** Material for this task follows **

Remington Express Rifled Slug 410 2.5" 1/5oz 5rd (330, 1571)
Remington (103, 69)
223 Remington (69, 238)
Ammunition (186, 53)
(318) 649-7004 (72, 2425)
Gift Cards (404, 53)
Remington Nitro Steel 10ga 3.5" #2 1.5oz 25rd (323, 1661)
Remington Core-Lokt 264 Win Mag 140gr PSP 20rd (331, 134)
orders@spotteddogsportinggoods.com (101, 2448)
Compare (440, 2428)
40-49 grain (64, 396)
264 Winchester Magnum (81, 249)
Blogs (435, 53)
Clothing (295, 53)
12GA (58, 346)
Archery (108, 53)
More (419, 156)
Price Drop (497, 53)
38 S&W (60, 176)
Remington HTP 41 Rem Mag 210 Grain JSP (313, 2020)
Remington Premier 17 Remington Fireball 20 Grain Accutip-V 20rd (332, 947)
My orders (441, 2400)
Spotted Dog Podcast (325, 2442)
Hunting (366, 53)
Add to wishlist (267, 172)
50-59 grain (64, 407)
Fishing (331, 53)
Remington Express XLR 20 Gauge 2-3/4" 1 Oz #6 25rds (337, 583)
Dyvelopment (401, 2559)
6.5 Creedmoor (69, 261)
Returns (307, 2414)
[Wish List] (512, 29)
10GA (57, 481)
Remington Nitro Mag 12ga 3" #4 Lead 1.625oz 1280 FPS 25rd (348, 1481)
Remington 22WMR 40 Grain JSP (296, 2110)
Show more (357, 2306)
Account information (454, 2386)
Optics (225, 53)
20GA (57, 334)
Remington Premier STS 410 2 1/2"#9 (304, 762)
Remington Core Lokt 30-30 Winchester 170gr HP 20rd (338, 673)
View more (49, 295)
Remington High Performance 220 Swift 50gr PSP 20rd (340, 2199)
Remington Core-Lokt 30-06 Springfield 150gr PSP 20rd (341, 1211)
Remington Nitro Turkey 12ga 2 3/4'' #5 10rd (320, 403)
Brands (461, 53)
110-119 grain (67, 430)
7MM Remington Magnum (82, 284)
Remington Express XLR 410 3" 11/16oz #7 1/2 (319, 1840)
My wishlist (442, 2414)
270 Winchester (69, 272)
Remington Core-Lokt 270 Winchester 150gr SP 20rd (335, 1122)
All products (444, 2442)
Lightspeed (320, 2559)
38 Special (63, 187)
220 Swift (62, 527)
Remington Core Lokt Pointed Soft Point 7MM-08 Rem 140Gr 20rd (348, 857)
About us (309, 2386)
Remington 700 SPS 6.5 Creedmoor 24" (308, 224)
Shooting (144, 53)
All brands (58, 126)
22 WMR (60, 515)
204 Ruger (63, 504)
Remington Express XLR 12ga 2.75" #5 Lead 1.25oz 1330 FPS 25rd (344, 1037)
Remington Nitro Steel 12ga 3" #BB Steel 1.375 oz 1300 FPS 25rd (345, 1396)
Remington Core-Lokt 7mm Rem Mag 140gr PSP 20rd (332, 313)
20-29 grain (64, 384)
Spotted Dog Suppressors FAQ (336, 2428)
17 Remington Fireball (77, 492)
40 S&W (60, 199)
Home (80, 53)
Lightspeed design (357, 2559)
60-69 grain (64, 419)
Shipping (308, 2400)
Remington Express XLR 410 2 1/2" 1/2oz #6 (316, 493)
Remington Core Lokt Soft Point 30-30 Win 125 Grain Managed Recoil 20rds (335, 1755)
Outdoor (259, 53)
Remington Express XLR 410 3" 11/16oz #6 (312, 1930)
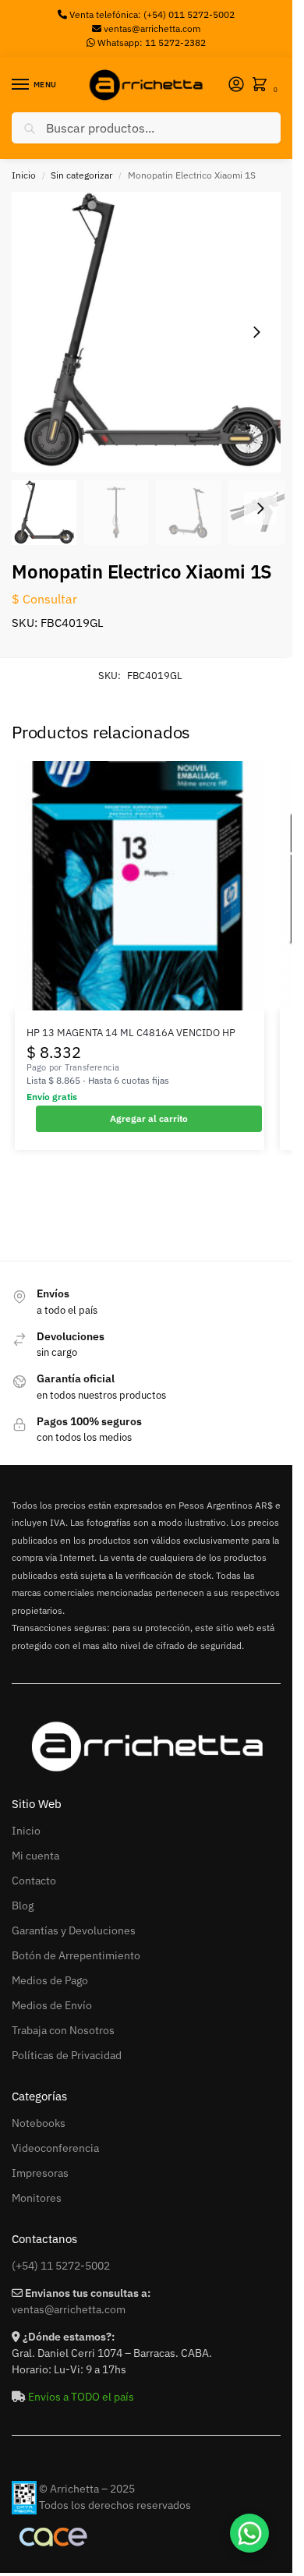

** End of Material for this task **

◆ **What the task asks**: Copy back the listing above exactly, but only from the line with "Compare (440, 2428)" through the line with "Remington HTP 41", both ends included.

◆ **Written reply**:
Compare (440, 2428)
40-49 grain (64, 396)
264 Winchester Magnum (81, 249)
Blogs (435, 53)
Clothing (295, 53)
12GA (58, 346)
Archery (108, 53)
More (419, 156)
Price Drop (497, 53)
38 S&W (60, 176)
Remington HTP 41 Rem Mag 210 Grain JSP (313, 2020)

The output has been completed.